We all spent the next few days around the TV in the den. We'd watch over and over the grainy replays of the fateful drive in Dallas and the capture of Lee Harvey Oswald.  More than anything, I remember being dressed for church and still poised in front of the TV while others were dressing.  I watched Lee Harvey Oswald being lead somewhere and right before my eyes, a man (who we learned later was Jack Ruby) lunge forward and kill him....right there on live TV on Sunday morning.  We missed church that day!

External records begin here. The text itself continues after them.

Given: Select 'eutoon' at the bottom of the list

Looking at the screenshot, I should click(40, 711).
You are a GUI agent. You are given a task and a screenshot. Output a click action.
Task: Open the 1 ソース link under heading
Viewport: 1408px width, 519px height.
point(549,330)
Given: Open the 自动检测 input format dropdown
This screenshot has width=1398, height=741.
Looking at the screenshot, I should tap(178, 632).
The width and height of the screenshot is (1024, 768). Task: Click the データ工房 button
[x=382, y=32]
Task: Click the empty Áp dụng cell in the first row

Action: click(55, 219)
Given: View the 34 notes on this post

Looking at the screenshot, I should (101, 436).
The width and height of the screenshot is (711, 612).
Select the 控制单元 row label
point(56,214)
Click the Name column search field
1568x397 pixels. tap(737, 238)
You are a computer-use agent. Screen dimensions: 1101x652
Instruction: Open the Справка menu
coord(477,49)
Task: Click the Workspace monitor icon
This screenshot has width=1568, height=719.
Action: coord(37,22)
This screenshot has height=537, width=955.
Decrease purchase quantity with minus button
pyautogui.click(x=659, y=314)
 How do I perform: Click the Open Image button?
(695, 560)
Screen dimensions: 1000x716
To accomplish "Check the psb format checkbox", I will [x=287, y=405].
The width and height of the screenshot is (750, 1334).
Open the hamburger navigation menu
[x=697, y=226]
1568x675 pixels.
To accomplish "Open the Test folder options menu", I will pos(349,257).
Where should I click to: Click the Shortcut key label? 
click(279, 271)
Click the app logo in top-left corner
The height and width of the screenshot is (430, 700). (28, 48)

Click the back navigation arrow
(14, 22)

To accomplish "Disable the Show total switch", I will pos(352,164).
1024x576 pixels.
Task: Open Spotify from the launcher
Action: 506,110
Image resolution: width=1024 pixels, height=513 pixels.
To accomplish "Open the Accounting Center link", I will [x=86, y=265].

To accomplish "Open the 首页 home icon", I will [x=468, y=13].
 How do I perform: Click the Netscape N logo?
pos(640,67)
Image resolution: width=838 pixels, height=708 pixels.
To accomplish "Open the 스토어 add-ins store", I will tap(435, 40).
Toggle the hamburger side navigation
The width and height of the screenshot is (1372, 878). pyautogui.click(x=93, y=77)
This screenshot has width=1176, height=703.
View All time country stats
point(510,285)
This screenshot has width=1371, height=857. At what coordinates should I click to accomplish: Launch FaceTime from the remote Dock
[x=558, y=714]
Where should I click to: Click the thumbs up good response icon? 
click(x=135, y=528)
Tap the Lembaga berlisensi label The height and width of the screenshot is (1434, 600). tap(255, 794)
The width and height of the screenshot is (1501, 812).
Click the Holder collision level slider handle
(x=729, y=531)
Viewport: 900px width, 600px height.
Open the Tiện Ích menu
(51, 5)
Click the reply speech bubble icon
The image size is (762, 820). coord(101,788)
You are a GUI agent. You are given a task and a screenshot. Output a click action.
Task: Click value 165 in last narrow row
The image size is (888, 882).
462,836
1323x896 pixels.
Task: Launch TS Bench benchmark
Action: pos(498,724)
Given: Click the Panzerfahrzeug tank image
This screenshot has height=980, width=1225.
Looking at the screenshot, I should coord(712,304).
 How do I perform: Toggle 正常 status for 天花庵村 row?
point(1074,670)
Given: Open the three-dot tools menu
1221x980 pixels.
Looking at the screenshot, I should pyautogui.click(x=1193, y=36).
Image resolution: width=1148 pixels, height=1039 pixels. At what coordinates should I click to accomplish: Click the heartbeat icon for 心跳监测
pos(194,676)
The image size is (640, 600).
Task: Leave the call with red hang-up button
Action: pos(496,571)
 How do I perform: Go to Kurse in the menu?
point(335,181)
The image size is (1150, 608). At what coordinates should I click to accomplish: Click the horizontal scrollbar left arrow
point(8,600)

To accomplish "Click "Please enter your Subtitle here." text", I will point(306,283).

I watched as John-John saluted his father's casket and Caroline stood proudly by as the big sister.  I remember thinking that all the dignitaries looked my Great Grandpa and his senatorial cronies.  I think it was the long winter coats and the formal hats that made them appear stodgy and political.

It's a bit surreal that it was 1/2 a century ago....a generation.  We have lived through 9 more presidents, more assassination attempts, wars, terrorist attacks and weather related disasters and survived....at least most of us but there have been only 2 times that people have dwelt on the fateful question, "Where were you ....?"  November 22, 1963 and September 11, 2001.  I hope the question remains mute for our remaining years but that it becomes an integral part of our children's American history lessons.

It appears that much of history is still a mystery!